## START

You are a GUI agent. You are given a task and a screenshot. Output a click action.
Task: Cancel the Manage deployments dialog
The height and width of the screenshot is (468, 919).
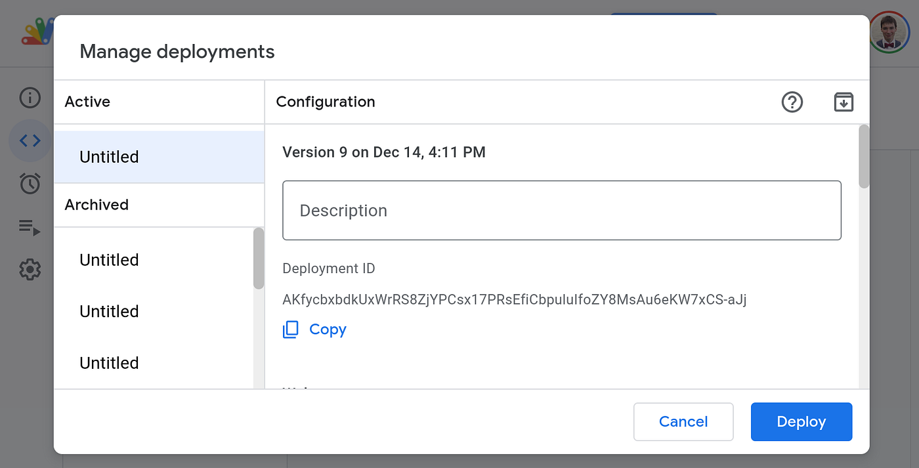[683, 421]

## END
## START

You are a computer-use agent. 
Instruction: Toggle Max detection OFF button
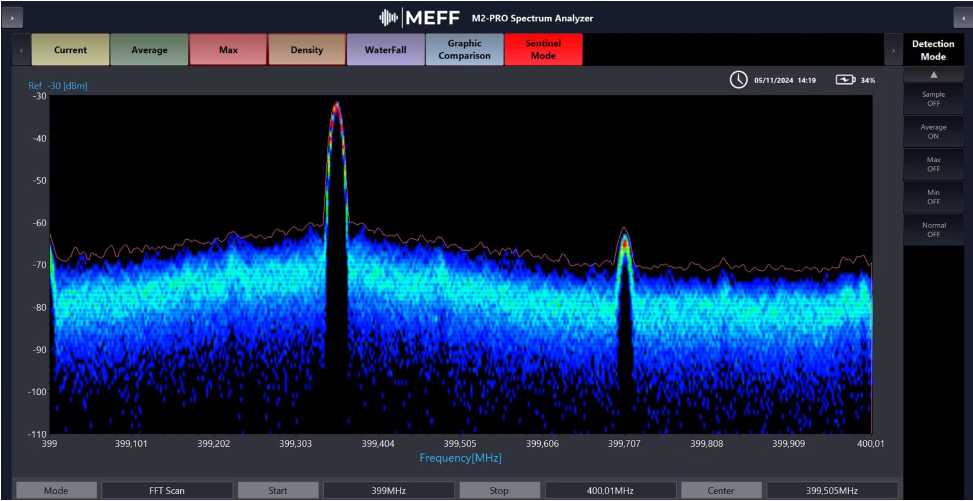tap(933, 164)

## END
## START

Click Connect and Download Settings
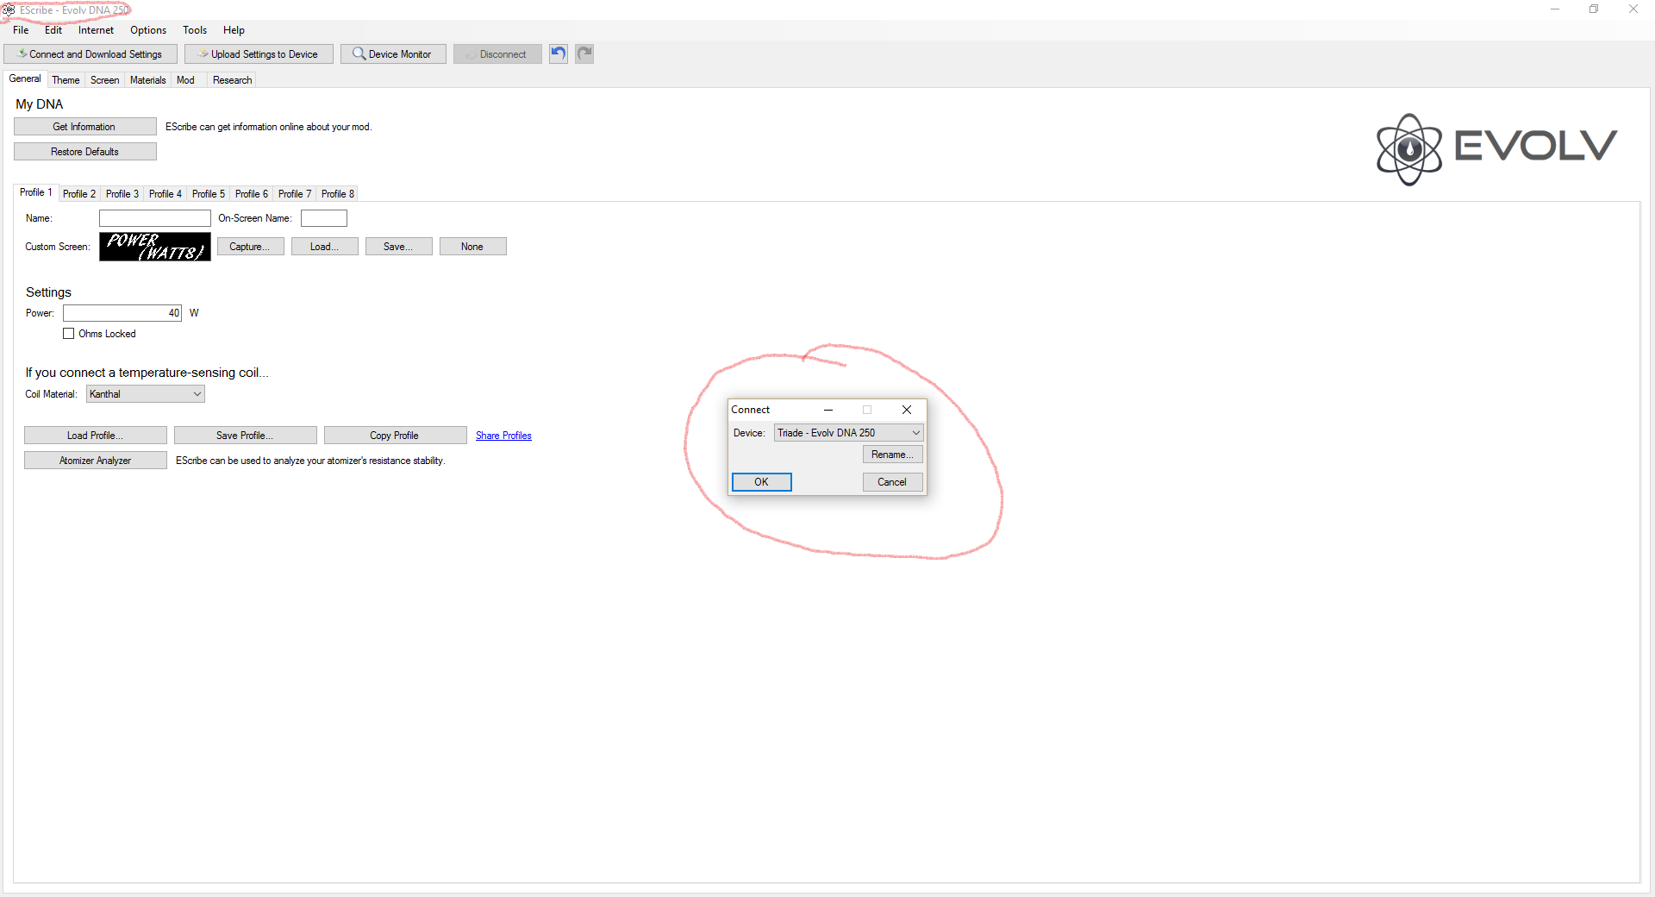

## END

> **TASK DESCRIPTION**: Copy the records above again, requests included, beginning at the line that contains "You are a computer-use agent." and stopping after the line that contains "tap(933, 164)". Shift every coordinate in the answers by -126, and leave the pictures out.

> **WRITTEN REPLY**:
You are a computer-use agent. 
Instruction: Toggle Max detection OFF button
tap(807, 38)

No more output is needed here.